→ WHAT IS BEING ASKED: Only some lines are wanted: please transcribe exactly those from the one containing "Viewport: 1061px width, 1148px height." through the end of the data, pictures excluded.

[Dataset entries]
________________________
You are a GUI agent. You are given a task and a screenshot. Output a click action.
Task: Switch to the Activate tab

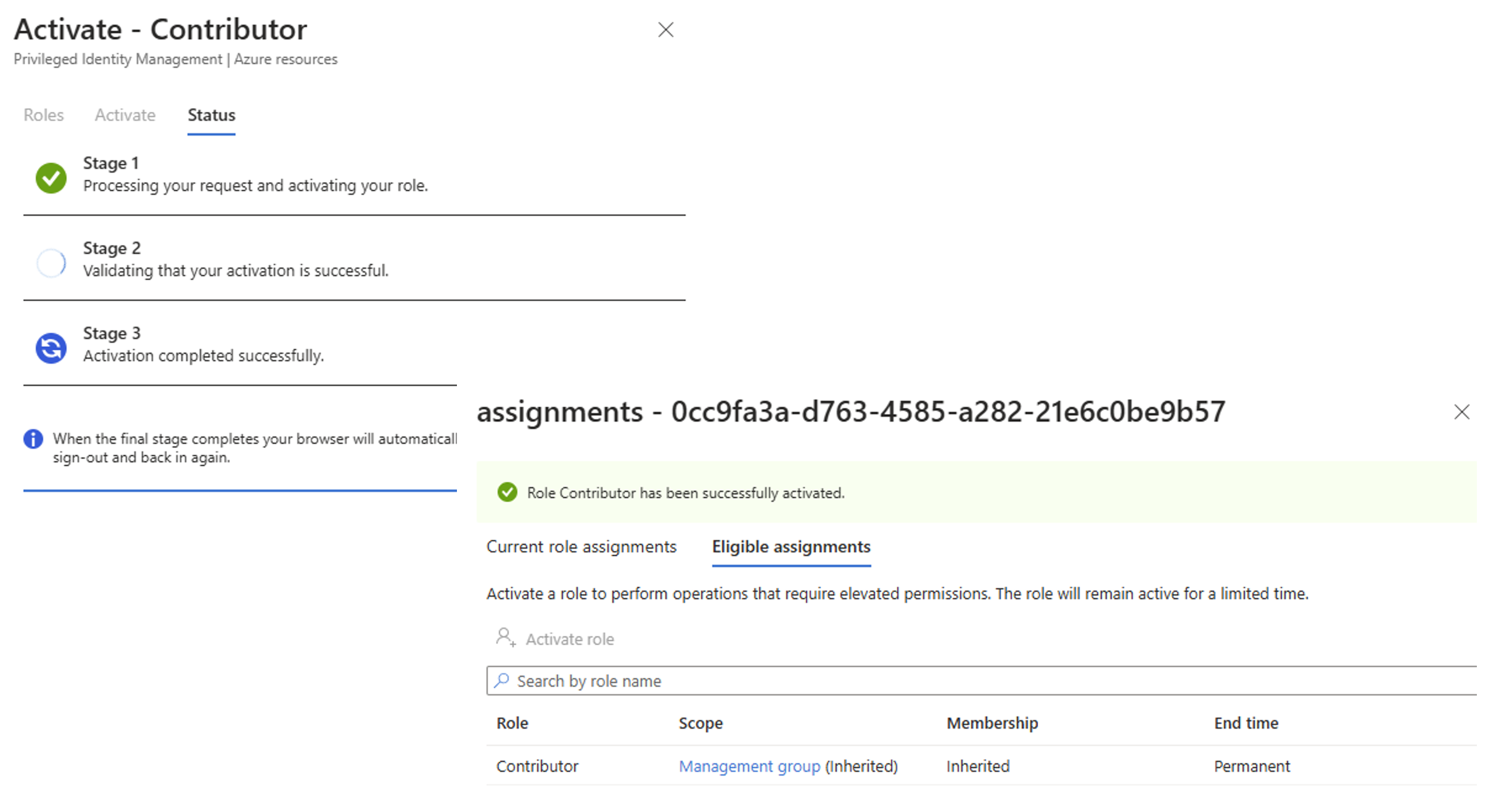125,115
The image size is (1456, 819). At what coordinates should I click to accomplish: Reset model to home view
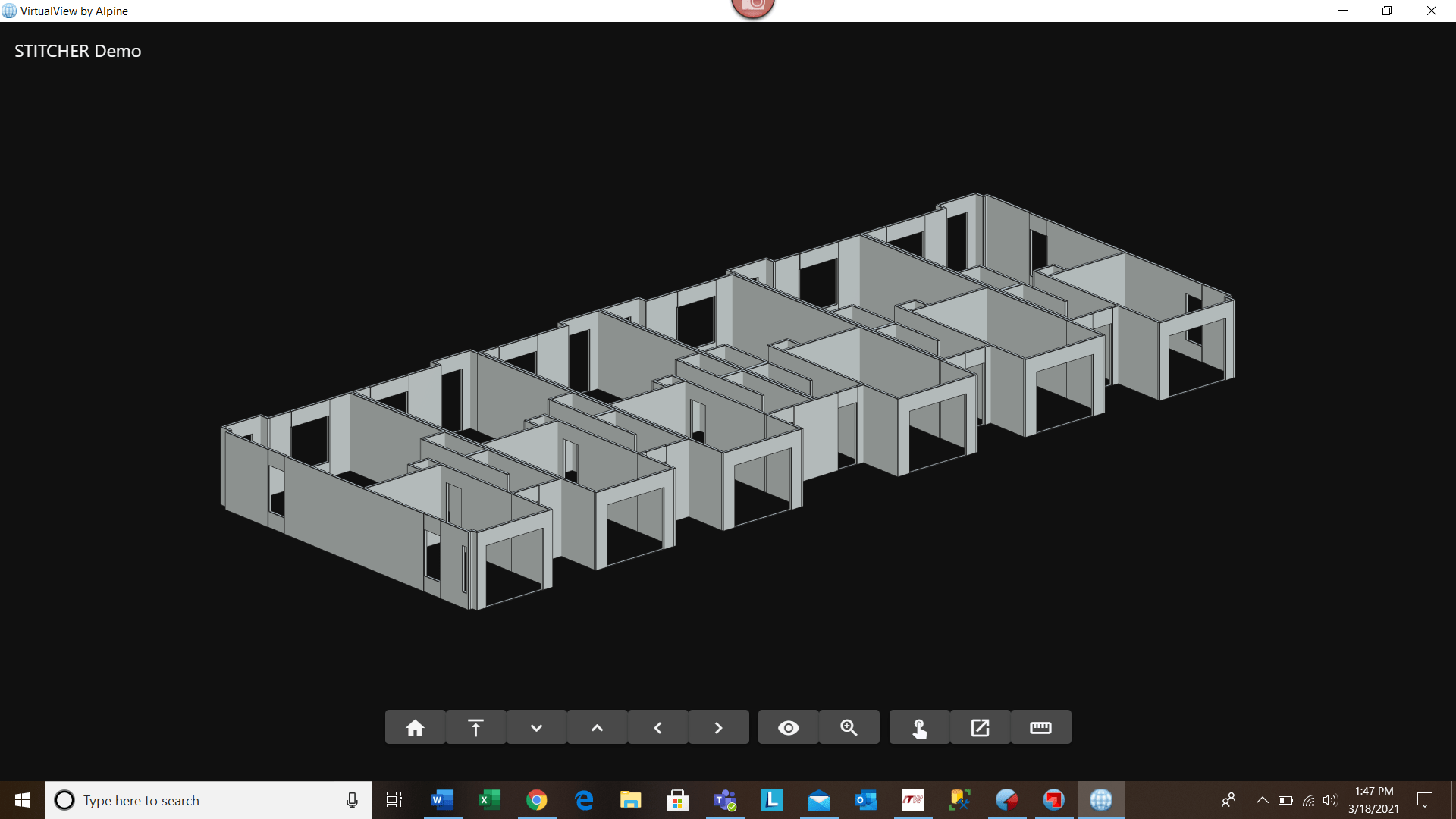click(415, 728)
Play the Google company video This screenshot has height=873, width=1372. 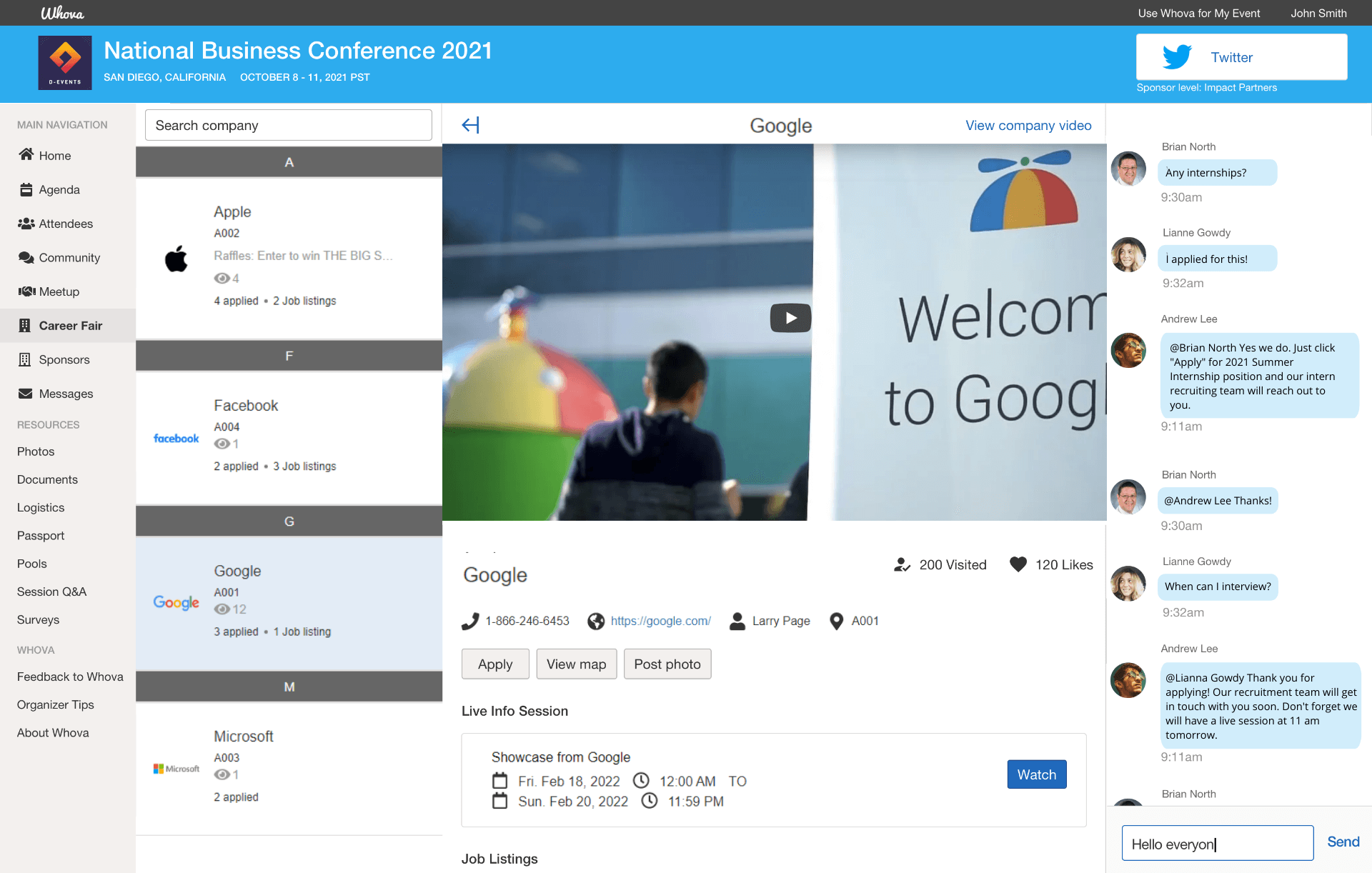(x=790, y=318)
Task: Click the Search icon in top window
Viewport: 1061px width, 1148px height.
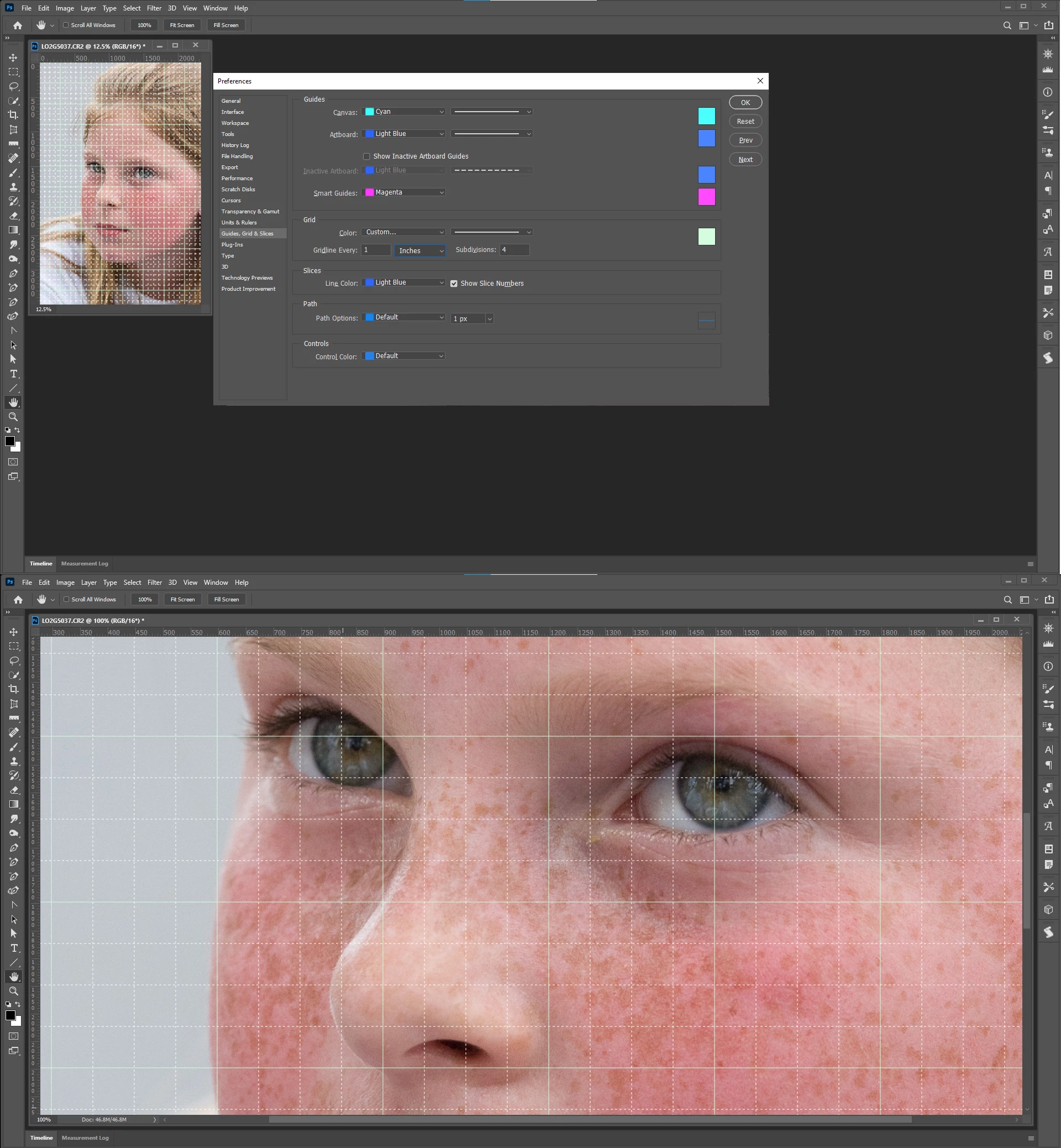Action: click(x=1007, y=25)
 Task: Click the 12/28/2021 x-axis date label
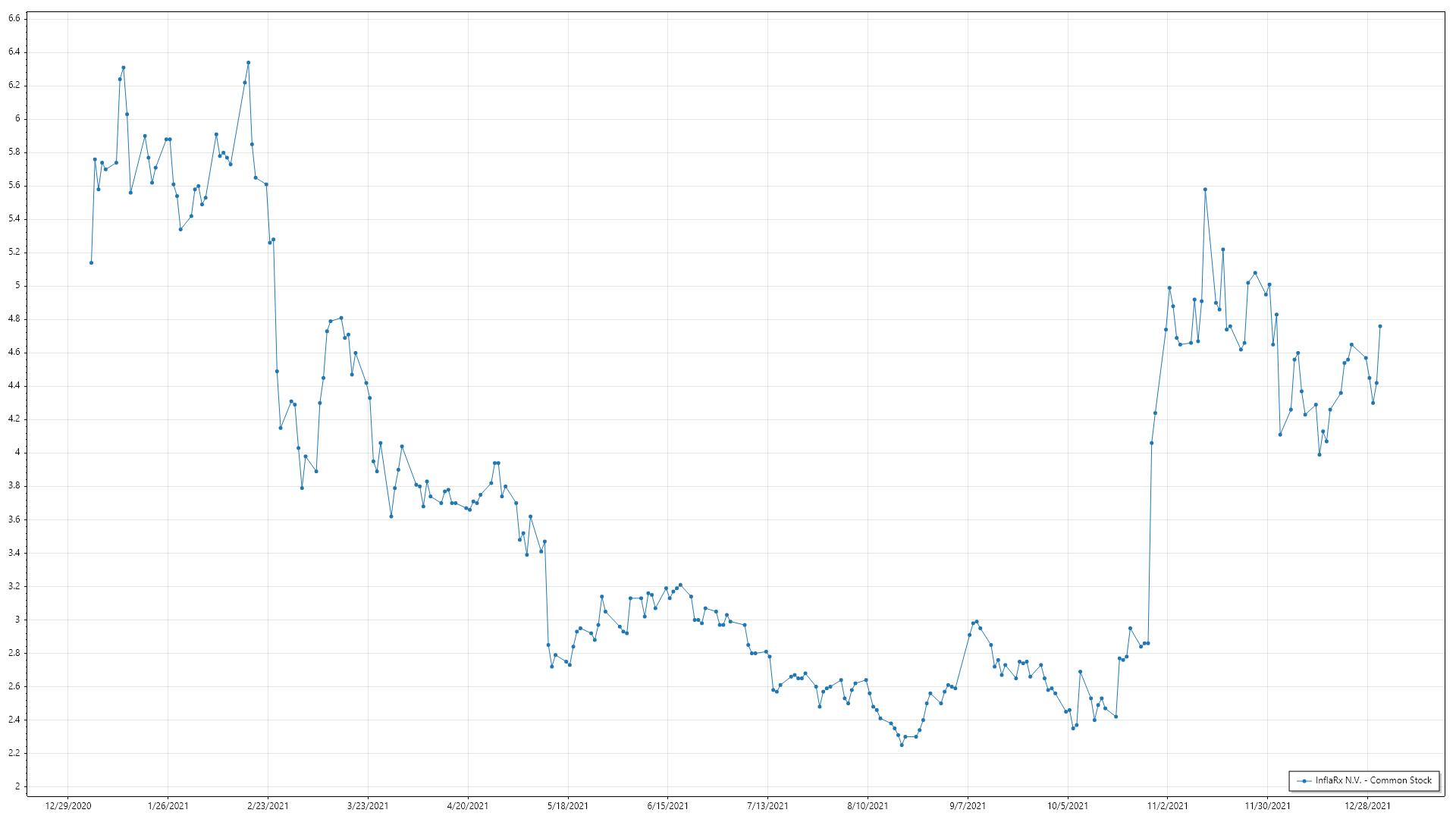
________________________
→ ANSWER FOR THE TASK:
Viewport: 1061px width, 1148px height.
Action: click(x=1007, y=25)
 Task: Click the 12/28/2021 x-axis date label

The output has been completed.